I guess staying out of discussions you know little about isn't important as I was correct him that simply multiply 32bit @ 33Mhz for all PCI slots is wrong.
Arlaine
July 4, 2006 12:34:18 AM
elbert
July 4, 2006 12:45:16 PM
Quote:
Here, for those still interested, I'll add some information as well to the PCI, PCI-X, and PCI-E conundrum.
Edit: Oh yes, and my apologies, as I just remembered, this information is a tad old (2004).
Thanks for the information and pay attentions to typical Bandwidth which on average was about half of the maximum bandwidth else in 1994 PCI would have replaced VESA local bus. The 32bit 30Mhz could have replaced VESA local bus if it would have gotten any where close to 100MB on avarage. While some bring no new information in their posts to support their view its always good to see those that do.
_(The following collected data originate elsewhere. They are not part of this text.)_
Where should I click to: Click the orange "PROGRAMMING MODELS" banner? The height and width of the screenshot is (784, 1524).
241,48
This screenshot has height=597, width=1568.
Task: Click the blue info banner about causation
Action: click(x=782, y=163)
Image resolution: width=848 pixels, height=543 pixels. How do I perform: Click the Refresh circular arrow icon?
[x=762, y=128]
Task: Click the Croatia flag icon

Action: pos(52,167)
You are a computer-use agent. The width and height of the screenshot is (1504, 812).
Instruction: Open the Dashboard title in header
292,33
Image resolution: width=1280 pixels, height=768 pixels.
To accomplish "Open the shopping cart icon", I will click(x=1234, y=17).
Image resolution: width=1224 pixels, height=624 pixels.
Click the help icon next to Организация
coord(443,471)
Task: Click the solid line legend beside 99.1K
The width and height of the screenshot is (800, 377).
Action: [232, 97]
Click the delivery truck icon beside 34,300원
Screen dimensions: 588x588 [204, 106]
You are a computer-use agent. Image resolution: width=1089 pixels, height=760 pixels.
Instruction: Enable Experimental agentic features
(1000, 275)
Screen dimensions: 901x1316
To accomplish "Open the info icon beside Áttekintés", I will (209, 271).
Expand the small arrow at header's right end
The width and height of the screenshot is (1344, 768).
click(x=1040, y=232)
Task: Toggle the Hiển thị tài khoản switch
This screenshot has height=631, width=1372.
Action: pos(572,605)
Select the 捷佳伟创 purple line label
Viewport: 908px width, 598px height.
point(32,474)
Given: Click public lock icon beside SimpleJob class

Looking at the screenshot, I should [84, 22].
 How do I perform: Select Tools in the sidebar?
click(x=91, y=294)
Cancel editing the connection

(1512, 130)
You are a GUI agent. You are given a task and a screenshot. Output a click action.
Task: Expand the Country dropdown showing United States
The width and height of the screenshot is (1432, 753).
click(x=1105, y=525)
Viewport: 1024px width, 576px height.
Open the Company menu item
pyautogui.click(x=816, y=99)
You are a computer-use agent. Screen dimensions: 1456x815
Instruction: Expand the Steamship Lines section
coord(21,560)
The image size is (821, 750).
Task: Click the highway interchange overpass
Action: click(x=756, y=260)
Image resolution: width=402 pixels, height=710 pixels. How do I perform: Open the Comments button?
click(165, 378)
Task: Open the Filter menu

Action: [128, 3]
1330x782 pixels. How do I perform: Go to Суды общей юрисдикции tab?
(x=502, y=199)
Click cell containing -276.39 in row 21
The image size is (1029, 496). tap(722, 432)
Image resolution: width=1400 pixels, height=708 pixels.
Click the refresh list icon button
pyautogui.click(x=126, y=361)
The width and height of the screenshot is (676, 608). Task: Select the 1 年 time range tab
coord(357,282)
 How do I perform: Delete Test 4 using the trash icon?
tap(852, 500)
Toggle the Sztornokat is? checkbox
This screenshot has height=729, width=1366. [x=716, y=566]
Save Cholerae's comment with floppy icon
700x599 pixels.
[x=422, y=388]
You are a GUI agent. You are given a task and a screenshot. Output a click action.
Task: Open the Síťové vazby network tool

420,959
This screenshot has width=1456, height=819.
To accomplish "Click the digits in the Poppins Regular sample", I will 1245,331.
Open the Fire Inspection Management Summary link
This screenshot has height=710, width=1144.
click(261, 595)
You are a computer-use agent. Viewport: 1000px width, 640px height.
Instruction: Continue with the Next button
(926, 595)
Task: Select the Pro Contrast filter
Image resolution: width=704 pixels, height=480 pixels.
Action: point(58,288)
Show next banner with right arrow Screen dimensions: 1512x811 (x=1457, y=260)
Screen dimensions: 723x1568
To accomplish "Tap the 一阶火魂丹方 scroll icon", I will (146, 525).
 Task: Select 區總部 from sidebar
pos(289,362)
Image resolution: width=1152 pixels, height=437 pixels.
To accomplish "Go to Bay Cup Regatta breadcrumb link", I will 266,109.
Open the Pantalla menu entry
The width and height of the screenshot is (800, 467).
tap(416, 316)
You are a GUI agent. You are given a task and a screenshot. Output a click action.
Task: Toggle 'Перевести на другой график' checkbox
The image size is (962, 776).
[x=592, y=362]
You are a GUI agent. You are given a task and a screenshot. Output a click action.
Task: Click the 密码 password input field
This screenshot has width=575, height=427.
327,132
Thanks again Arlaine for this was helpful.
Madwand
July 4, 2006 8:31:51 PM
Quote:
it's a trading software. stock market/contracts/bunds related.so everything is logged and all.
I think the original question's been answered, that it's highly unlikely that changing the workstation NIC will improve latency materially. You're probably already using a good on-board gigabit NIC going through a 1x PCIe interface, and it's highly unlikely that adding lanes or going to PCI-X will help materially.
(FWIW, I've measured pings of <1 ms on an internal network going through a short-hop wireless bridge (e.g. between 0.9 and 1.1 ms). If consumer wireless can have latency < 1 ms, then the differences between PCIe, 4x PCIe, and PCI-X aren't likely to help you much.)
Talking to your service provider(s) might help, or at least inform you more about your options, if any.
An alternative is to look at the overall business solution, and analyze that for any potential improvements. E.g. 1 how does latency affect the business problem. Can it be tuned so that it isn't so latency-sensitive? E.g. 2, is the logging done serially or in parallel with the transport? If it's serially, then might you be able to improve throughput by improving the logging performance?
Considering the track record of this thread, the specificity and likely inflexibility of your business solution, etc., it's improbable that we'll be able to directly help you here, but it's another approach to consider.
elbert
July 4, 2006 9:08:20 PM
Quote:
Good God. It's like a Witchdoctor conference in here. Fling some more random Voodoo around.The man is asking about the difference between PCI-X and PCI-Express. PCI-X is an extension to PCI. It is a very versatile slot. It can run at 33 or 66 bit, and 33MHz up to 533MHz. It's something you see in servers and workstations. It is backward compatible with PCI, and the cards and slot can adjust speeds to match the hardware they are connected to.
The PCI bus is shared. Your drive controllers, PCI slots and I/O ports all share the bus. That means 133 MB/sec across the bus at any given time is the fastest it can go. So during a file transfer, your computer has to balance bandwidth between retrieving data from the NIC, and writing it to the drive. On most PCI-X boards, the PCI-X slots have their own controller, and are not bound by the PCI bus limits. On more expensive, serious boards, drives, NICs, etc, are each on their own bus. It is important to note that most end-user PCs (from the PCI era) are neither expensive nor serious.
PCI-Express is serial, and not a shared bus. Each port has dedicated bandwidth that it does not share with anything but the CPU.
This is all kind of a moot point. Your network connection allows 12.5 Megabytes per second of traffic each way. It doesn't matter if your gigabit card can put out 125 Megabytes per second, because you aren't getting more than 12.5 over the fiber.
What's the CIR of your fiber pipe?
True and I explained the only advantage between the 2 for NIC's is a few nanoseconds less latency for the PCI-E slot. I also explained the few nanoseconds less latency wouldn't make any differance and the PCI-E slot would be better used for a card needing the extra low latency in the PCI-E.